**Requirement**
Transcribe the stretch of entries below from the line with "Collapse the comments block at line 9" through the line with "Click the language", exactly and with both ends included; leave out all other lines.
┄┄┄┄┄┄┄┄┄┄
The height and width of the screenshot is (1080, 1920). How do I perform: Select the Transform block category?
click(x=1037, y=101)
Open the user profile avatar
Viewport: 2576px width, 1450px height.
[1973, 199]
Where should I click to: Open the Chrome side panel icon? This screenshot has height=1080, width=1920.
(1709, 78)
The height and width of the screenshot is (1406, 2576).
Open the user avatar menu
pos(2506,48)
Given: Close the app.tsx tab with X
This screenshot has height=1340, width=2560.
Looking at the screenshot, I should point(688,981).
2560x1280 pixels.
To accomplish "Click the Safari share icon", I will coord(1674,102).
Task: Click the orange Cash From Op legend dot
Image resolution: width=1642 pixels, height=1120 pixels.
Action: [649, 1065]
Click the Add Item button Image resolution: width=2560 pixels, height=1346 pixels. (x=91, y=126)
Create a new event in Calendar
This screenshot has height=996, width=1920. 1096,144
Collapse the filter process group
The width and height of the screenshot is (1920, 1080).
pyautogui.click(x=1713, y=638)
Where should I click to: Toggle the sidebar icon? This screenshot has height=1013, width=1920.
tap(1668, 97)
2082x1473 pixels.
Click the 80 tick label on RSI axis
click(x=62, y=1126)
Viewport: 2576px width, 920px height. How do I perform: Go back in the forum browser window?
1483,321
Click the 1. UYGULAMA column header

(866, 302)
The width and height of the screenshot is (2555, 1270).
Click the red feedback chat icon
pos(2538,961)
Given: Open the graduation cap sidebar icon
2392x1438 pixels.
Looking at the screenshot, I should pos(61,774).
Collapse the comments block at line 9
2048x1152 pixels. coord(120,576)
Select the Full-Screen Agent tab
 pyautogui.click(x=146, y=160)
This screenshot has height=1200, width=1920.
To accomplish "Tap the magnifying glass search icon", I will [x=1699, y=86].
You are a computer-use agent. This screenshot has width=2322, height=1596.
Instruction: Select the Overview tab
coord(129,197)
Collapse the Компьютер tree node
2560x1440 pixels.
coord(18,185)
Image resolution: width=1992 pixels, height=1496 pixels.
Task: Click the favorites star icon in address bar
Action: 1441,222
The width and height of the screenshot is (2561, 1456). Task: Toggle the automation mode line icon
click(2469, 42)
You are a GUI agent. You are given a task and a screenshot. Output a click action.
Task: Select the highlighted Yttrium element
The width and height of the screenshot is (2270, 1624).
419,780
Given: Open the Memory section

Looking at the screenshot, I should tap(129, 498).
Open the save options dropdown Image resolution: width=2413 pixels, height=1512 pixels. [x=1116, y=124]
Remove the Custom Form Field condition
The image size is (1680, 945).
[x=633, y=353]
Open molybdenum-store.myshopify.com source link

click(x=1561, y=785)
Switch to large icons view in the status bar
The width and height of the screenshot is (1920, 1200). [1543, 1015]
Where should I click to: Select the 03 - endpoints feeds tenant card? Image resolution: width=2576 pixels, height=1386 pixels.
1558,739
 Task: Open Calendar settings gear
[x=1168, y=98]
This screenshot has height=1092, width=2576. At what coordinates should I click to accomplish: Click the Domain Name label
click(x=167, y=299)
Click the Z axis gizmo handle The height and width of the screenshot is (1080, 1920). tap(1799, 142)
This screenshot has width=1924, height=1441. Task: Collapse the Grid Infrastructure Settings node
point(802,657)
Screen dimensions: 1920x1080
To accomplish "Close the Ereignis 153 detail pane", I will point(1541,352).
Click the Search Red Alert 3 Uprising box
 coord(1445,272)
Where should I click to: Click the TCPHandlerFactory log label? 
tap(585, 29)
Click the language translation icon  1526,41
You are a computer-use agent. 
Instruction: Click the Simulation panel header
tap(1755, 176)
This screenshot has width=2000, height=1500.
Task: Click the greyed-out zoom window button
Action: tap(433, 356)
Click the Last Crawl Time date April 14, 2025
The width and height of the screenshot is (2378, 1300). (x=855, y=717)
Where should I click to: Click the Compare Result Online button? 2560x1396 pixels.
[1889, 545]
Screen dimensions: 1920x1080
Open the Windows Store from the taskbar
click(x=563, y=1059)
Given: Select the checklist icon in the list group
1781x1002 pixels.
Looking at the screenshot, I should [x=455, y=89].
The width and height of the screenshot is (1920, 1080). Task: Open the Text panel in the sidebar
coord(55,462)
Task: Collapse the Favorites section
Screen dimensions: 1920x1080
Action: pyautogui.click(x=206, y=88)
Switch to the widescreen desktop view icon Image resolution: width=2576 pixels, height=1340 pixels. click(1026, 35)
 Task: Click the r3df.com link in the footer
┄┄┄┄┄┄┄┄┄┄
**Answer to this problem**
Collapse the comments block at line 9
2048x1152 pixels. coord(120,576)
Select the Full-Screen Agent tab
 pyautogui.click(x=146, y=160)
This screenshot has height=1200, width=1920.
To accomplish "Tap the magnifying glass search icon", I will [x=1699, y=86].
You are a computer-use agent. This screenshot has width=2322, height=1596.
Instruction: Select the Overview tab
coord(129,197)
Collapse the Компьютер tree node
2560x1440 pixels.
coord(18,185)
Image resolution: width=1992 pixels, height=1496 pixels.
Task: Click the favorites star icon in address bar
Action: 1441,222
The width and height of the screenshot is (2561, 1456). Task: Toggle the automation mode line icon
click(2469, 42)
You are a GUI agent. You are given a task and a screenshot. Output a click action.
Task: Select the highlighted Yttrium element
The width and height of the screenshot is (2270, 1624).
419,780
Given: Open the Memory section

Looking at the screenshot, I should tap(129, 498).
Open the save options dropdown Image resolution: width=2413 pixels, height=1512 pixels. [x=1116, y=124]
Remove the Custom Form Field condition
The image size is (1680, 945).
[x=633, y=353]
Open molybdenum-store.myshopify.com source link

click(x=1561, y=785)
Switch to large icons view in the status bar
The width and height of the screenshot is (1920, 1200). [1543, 1015]
Where should I click to: Select the 03 - endpoints feeds tenant card? Image resolution: width=2576 pixels, height=1386 pixels.
1558,739
 Task: Open Calendar settings gear
[x=1168, y=98]
This screenshot has height=1092, width=2576. At what coordinates should I click to accomplish: Click the Domain Name label
click(x=167, y=299)
Click the Z axis gizmo handle The height and width of the screenshot is (1080, 1920). tap(1799, 142)
This screenshot has width=1924, height=1441. Task: Collapse the Grid Infrastructure Settings node
point(802,657)
Screen dimensions: 1920x1080
To accomplish "Close the Ereignis 153 detail pane", I will point(1541,352).
Click the Search Red Alert 3 Uprising box
 coord(1445,272)
Where should I click to: Click the TCPHandlerFactory log label? 
tap(585, 29)
Click the language translation icon  1526,41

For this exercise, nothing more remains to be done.